Yoshita Narne

Master of Professional Studies in Data Science

(January 2020- May 2021)

Instructor: Dr. Murat Gurner

Air Quality Data Prediction

GitHub Repository Link

PHASE 1

INTRODUCTION:

Despite dramatic progress cleaning the air since 1970, air pollution continues to harm people’s health and the environment. This is a global problem and to be considered for future. Effective air quality prediction has become one of the important issue for monitoring and control stations in many cities to observe air pollutants such as NO2, CO, SO2, PM2.5, and PM10 and alert about pollution if the threshold exceeds.

The Particulate Matter PM 2.5 is a fine atmospheric pollutant that has a diameter of fewer than 2.5 micrometers, Particulate Matter PM10 is a coarse particulate that is 10 micrometers or less in diameter. Carbon Monoxide CO is a product of combustion of fuel such as coal, wood, or natural gas.

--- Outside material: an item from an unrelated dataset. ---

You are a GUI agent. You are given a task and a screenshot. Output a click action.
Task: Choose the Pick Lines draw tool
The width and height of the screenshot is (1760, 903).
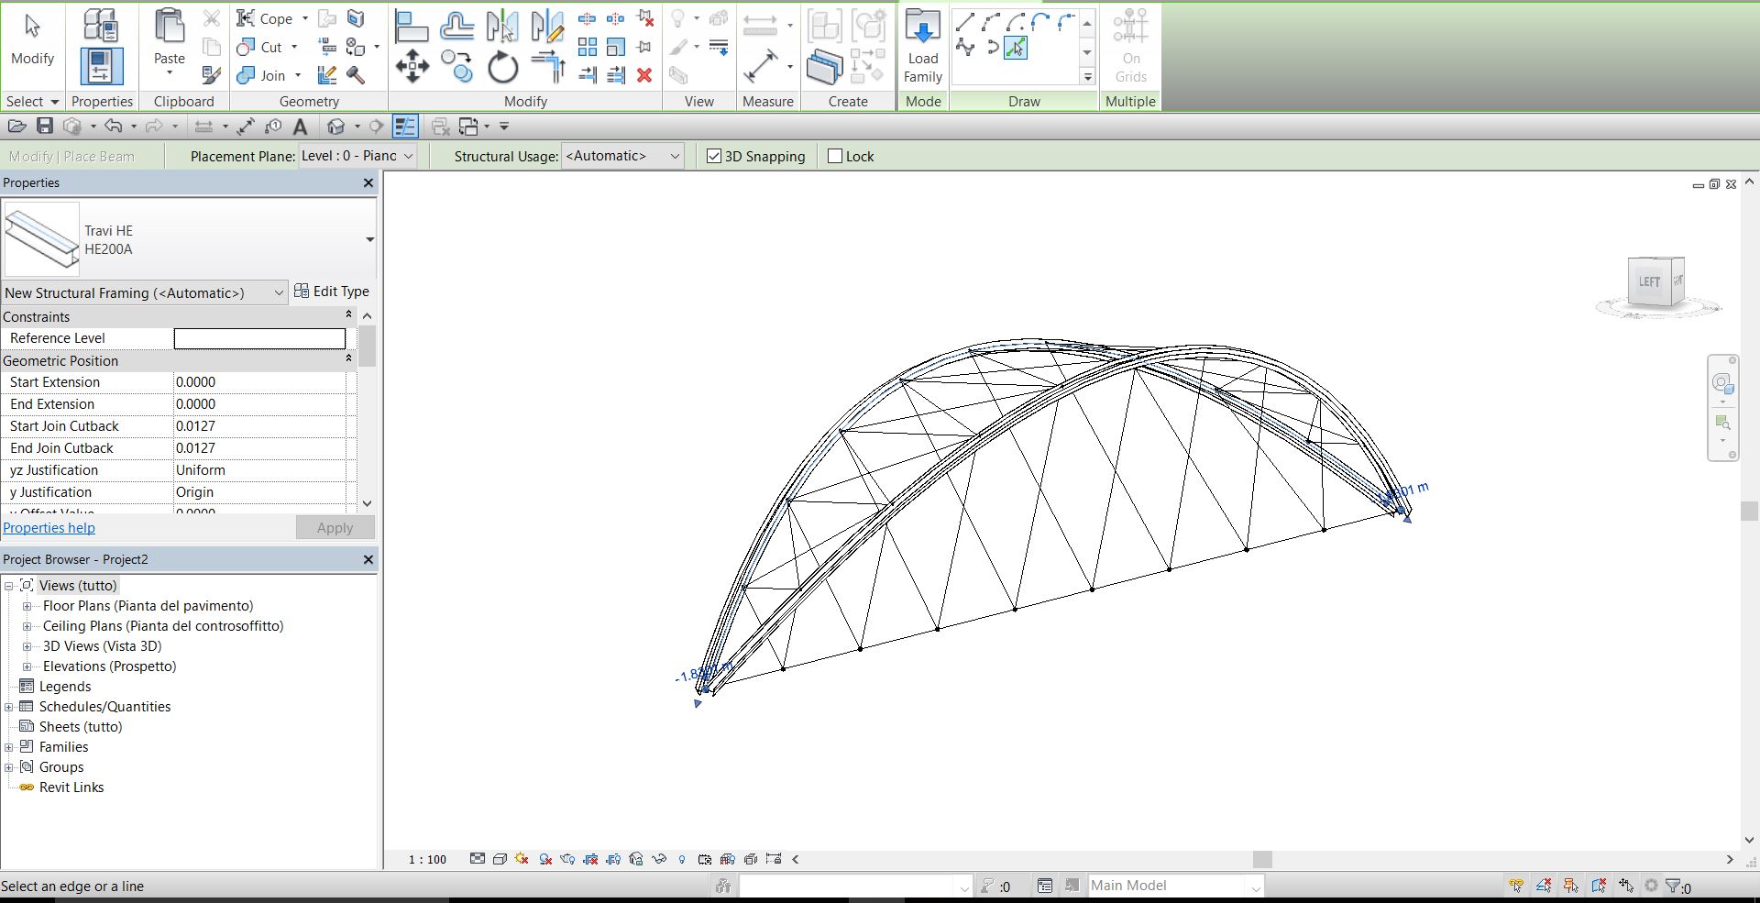pos(1016,49)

Vehicular emission contributes to the majority of carbon monoxide let into our atmosphere. Nitrogen dioxide or nitrogen oxide expelled from high-temperature combustion: sulfur dioxide SO2 and Sulphur Oxides SO produced by volcanoes and in industrial processes. Petroleum and Coal often contain sulfur compounds, and their combustion generates sulfur dioxide. Air pollution is caused by the presence of poison gases and substances; therefore, it is impacted by the meteorological factors of a particular place, such as temperature, humidity, rain, and wind.

OBJECTIVE :

The main objective is to create a model based on the given data and is to predict the PM 2.5 levels in the air to determine the quality of the air using ARIMA.

DATASET:

Air quality dataset contains the air quality data of the 35 air quality monitoring stations in Beijing from 2017 to 2018.
Each data item of the dataset contains the id, timestamp, PM2.5 concentration, PM10 concentration, NO2 concentration, CO, O3, SO2 concentration respectively measured at the air quality monitoring stations.
Characteristics of the data is multivariate and Time-Series.
Dataset contains 420768 instances, 18 attributes and all there are missing values filled with NAN.
Source : https://archive.ics.uci.edu/ml/datasets/Beijing+Multi-Site+Air-Quality+Data

METHEODOLOGY:

ARIMA model which stands for "Auto-Regressive Integrated Moving Averages".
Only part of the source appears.